Our geological data comprise measurements of three climatically sensitive parameters in two deep-sea sediment cores. These cores were taken from an area where previous work shows that sediment is accumulating fast enough to preserve information at the frequencies of interest. Measurements of one variable, the per mil enrichment of oxygen 18 (6180), make it possible to correlate these records with others throughout the world, and to establish that the sediment studied accumulated without significant hiatuses and at rates which show no major fluctuations. To be used in tests of the orbital hypothesis, these data are transformed into geological time series. In our first test we make the simplest geochronological asumption, that sediment accumulated in each core at a constant rate throughout the period of study. Later we relax this assumption and allow slight changes in accumulation rate, as indicated by additional geochronological data.

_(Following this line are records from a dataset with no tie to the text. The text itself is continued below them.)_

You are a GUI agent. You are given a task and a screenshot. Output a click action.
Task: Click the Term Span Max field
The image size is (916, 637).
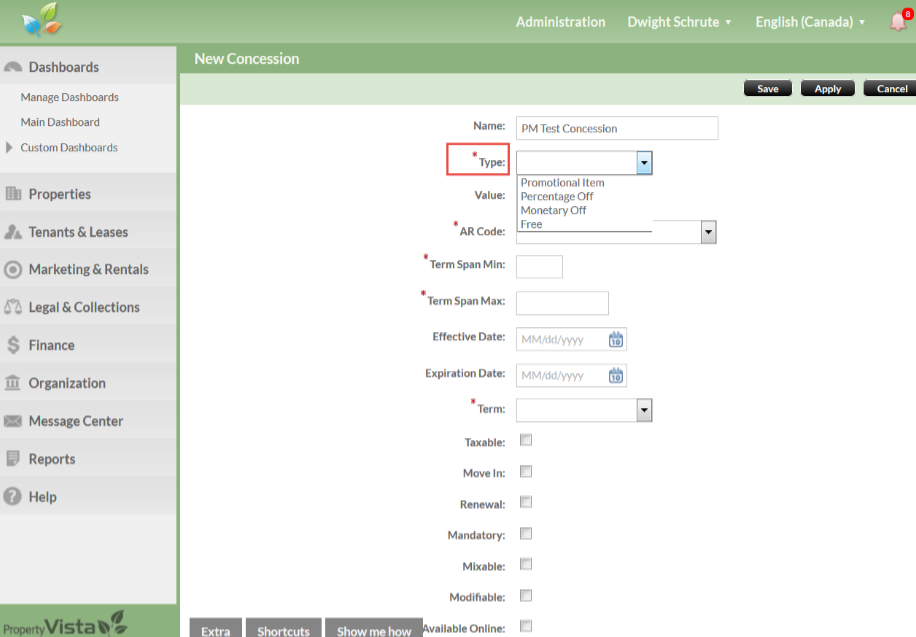[x=562, y=303]
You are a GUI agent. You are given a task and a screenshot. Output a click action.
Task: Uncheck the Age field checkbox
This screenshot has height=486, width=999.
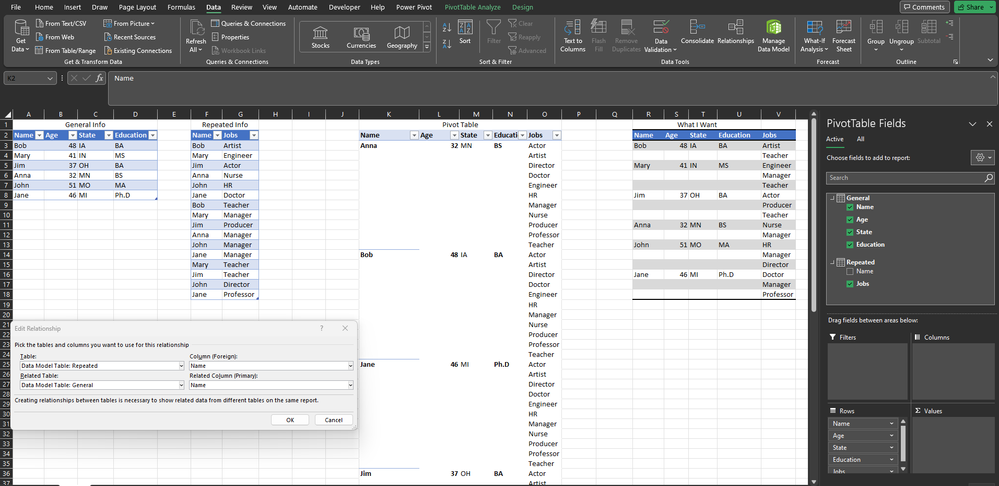pos(850,220)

Our frequency-domain tests use the numerical techniques of spectral analysis and are designed to seek evidence for a concentration of spectral energy at the frequencies of variation in obliquity and precession. We consider that support for the hypothesis can be decisive if both frequencies are detected and, to allow for geochronological uncertainties, if it can be clearly demonstrated that the ratio of the two frequencies detected does not differ significantly from the predicted ratio (about 1.8).

Finally, our time-domain tests are designed to examine the phase coherence between the three climatic records and between each record and the postulated forcing function. To this end we use the numerical techniques of bandpass filter analysis. Such an approach makes it possible to examine separately the variance components of the geological records that correspond in frequency to the variations of obliquity and precession. …

Summary

1) Three indices of global climate have been monitored in the record of the past 450,000 years in Southern Hemisphere ocean-floor sediments.

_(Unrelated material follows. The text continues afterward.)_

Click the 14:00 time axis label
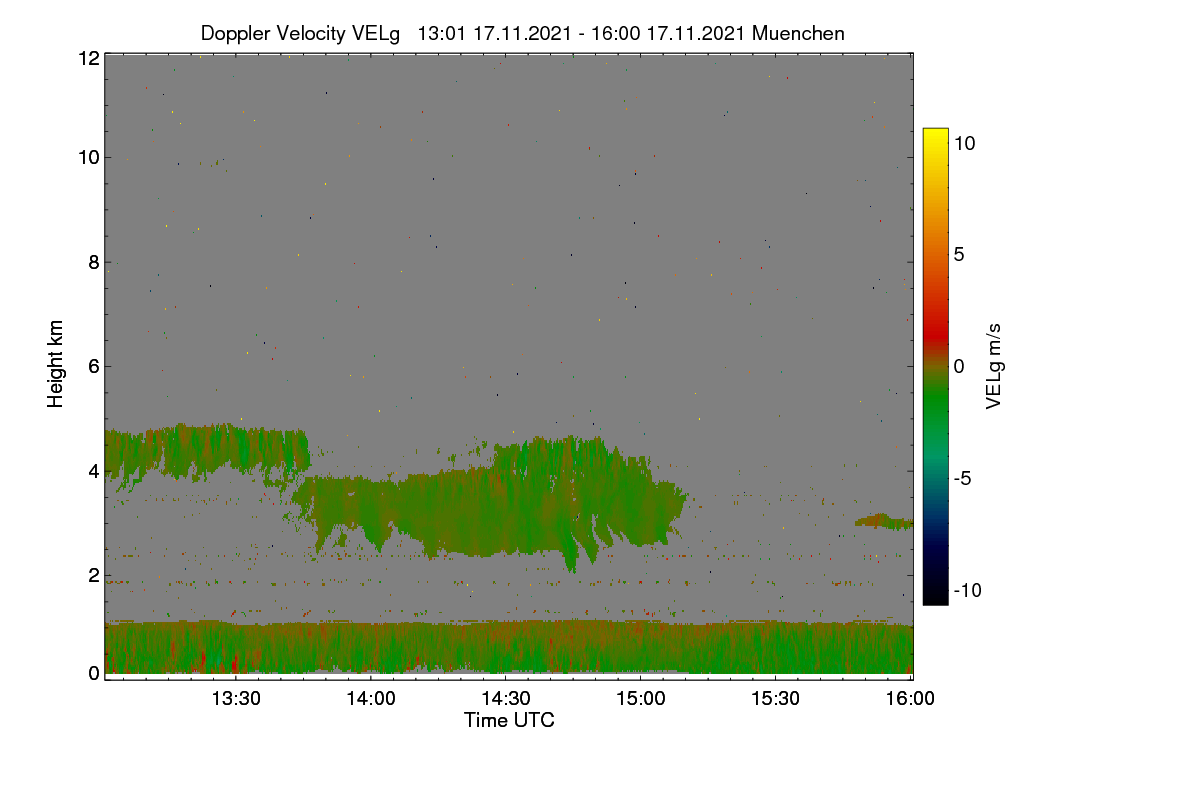1200x800 pixels. (x=370, y=699)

2) Over the frequency range 10^-4 to 10^-5 cycle per year, climatic variance of these records is concentrated in three discrete spectral peaks at periods of 23,000, 42,000, and approximately 100,000 years. These peaks correspond to the dominant periods of the earth’s solar orbit, and contain respectively about 10, 25, and 50 percent of the climatic variance.

3) The 42,000-year climatic component has the same period as variations in the obliquity of the earth’s axis and retains a constant phase relationship with it.

4) The 23,000-year portion of the variance displays the same periods (about 23,000 and 19,000 years) as the quasi-periodic precession index.

5) The dominant, 100,000-year climatic component has an average period close to, and is in phase with, orbital eccentricity. Unlike the correlations between climate and the higher-frequency orbital variations (which can be explained on the assumption that the climate system responds linearly to orbital forcing), an explanation of the correlation between climate and eccentricity probably requires an assumption of non-linearity.

6) It is concluded that changes in the earth’s orbital geometry are the fundamental cause of the succession of Quaternary ice ages.

7) A model of future climate based on the observed orbital-climate relationships, but ignoring anthropogenic effects, predicts that the long-term trend over the next several thousand years is toward extensive Northern Hemisphere glaciation.